Previously, researchers have shown that the phosphoinositide 3-kinase (PI3K) pathway is overactive in basal-like breast cancer. This pathway regulates many vital cellular functions, such as growth, migration, and metabolism, and is often “hijacked” by cancer cells. Blocking the pathway, however, has not been beneficial in these patients, because the cancer cells activate other pathways feeding off of the PI3K pathway.
Antoine Karnoub, PhD, an assistant professor of pathology at the Cancer Center Beth Israel Deaconess Medical Center (BIDMC), and fellow researchers studied the genes regulated by over-activated PI3K in cells through gene expression experiments in breast cancer cells with overactive PI3K and compared them with non-cancerous cells.
The PI3K pathway, they found, maintains tight control over certain genes that are involved in inflammatory reactions, most notably, the PTX3 gene, which codes for the PTX3 protein and which in turn comes into play in local and systemic inflammation. Using PI3K pathway inhibitors, they assessed PTX3 expression, and demonstrated the connection of PTX3 to the PI3K pathway. They also did so through associating PTX3 expression with PI3K activation status.

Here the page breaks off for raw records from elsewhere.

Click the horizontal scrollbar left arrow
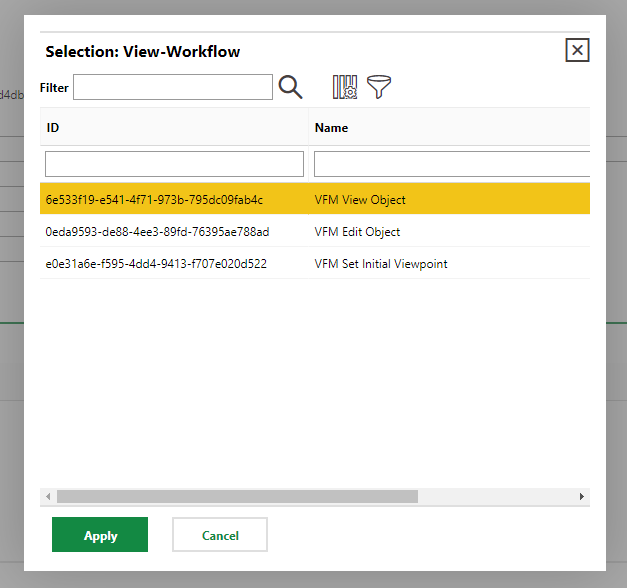The height and width of the screenshot is (588, 627). pyautogui.click(x=47, y=496)
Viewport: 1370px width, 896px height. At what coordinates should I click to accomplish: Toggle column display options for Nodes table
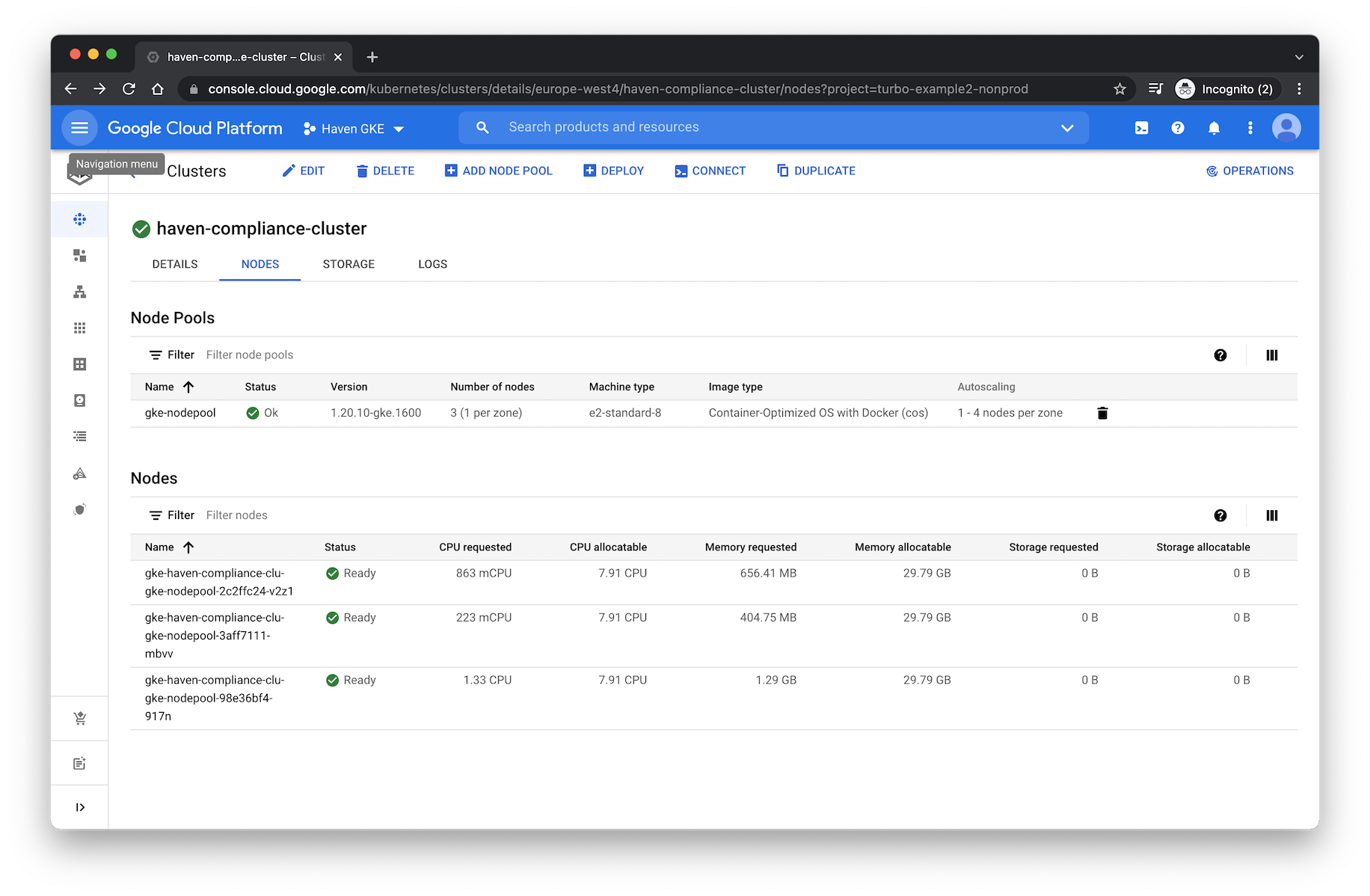point(1271,515)
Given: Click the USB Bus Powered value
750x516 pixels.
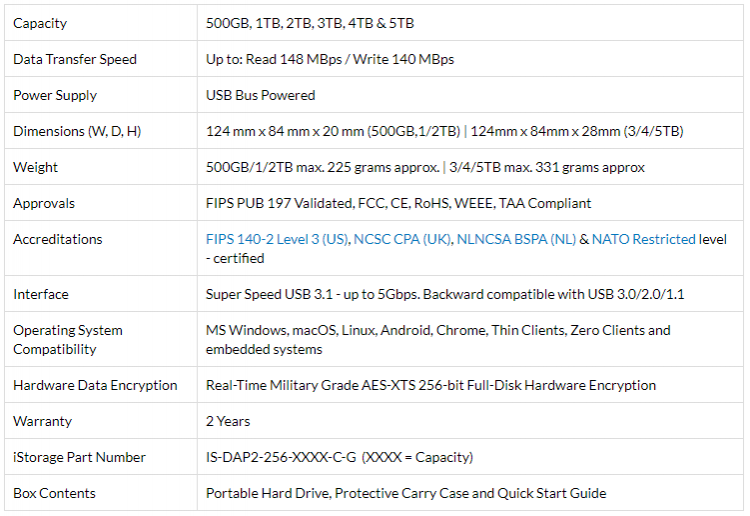Looking at the screenshot, I should pyautogui.click(x=261, y=95).
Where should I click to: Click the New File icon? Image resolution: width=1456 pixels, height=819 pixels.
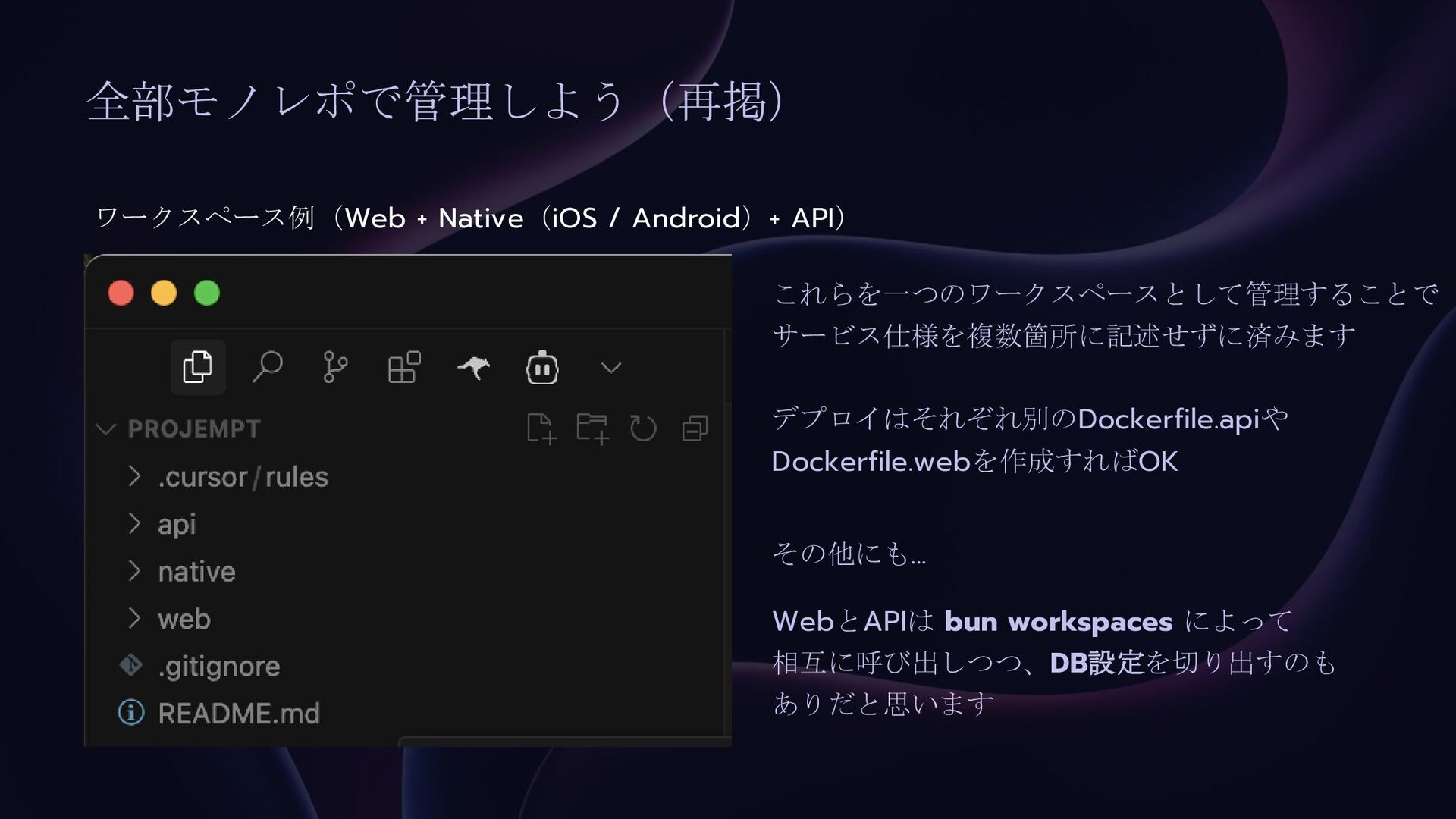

In breast cancer cells, Dr. Karnoub and colleagues analyzed the function of PTX3, which they found gives cells the capacity to grow as spheres, stimulates the expression of cells markers tied to tumor formation, and are necessary for growth-promoting activities via the PI3K pathway.

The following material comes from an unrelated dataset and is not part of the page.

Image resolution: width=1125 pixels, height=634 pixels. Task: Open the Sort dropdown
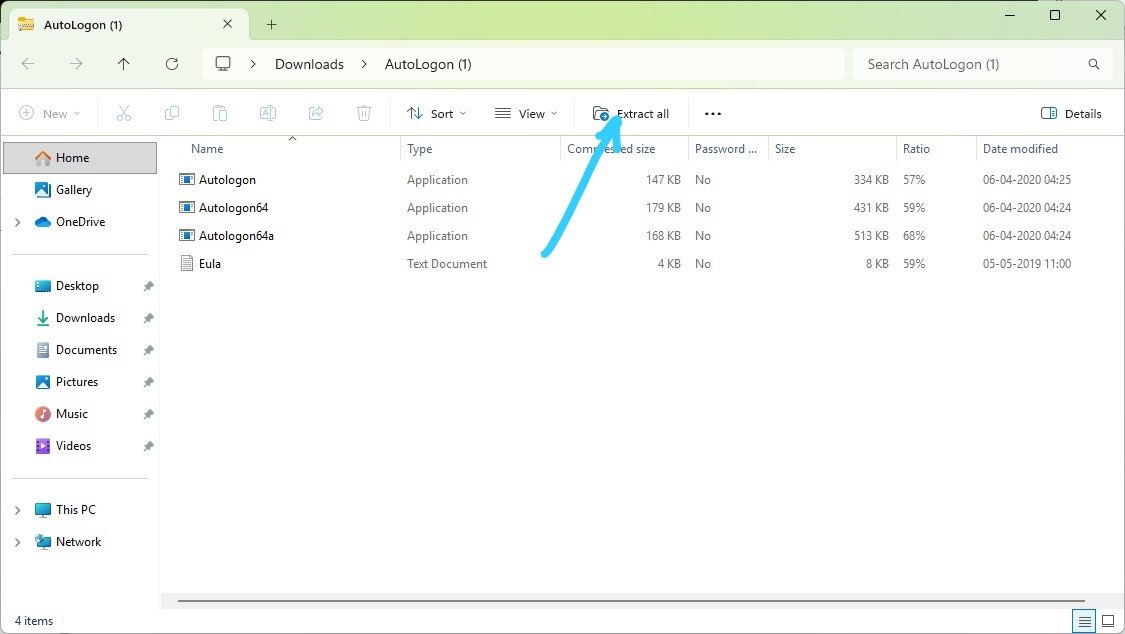(437, 114)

“We found that this inflammatory mediator, which otherwise helps the immune system fight bacteria and viruses, is abundantly produced by cancer cells and that it exerts critical activities in supporting their growth,” said Dr. Karnoub. “We have also established that this mediator is an important component of the tumor-driving pathway that is activated in these subtypes of breast cancers.”
These researchers also found that the expression of PTX3 in cancer cells was a strong prognostic indicator for worse survival.
New therapies based on the inhibition of PTX3 may, in the future, provide new avenues for the diagnosis of basal-like breast cancer, one of the deadliest forms of cancer that is usually only detected after reaching advanced stages. Poor outcomes are seen in patients in whom chemotherapy and radiation are unsuccessful.
But, according to Dr. Karnoub, many unknowns remain about PTX3, including the possibility that cancer cells could—as they do under other circumstances such as PI3K pathway blockade—develop ways to work around its inhibition.
“Indeed, we still do not know how it acts on the cancer cells, and whether it exerts additional activities on neighboring non-cancer cells within tumors,” he noted. “We also don’t know why PTX3 is so exclusively expressed in these basal-like breast cancers and not other subtypes.”
This work was supported by the Howard Hughes Medical Institute International Student Research Fellowship, American Cancer Society Postdoctoral Fellowship, NIH grant R35CA197684, NCI Breast SPORE P50-CA58223-09A1, RO1-CA148761, NIH grant CA177910, Sidney Kimmel Foundation, Komen Foundation for the Cure, and the Department of Defense Breast Cancer Research Program.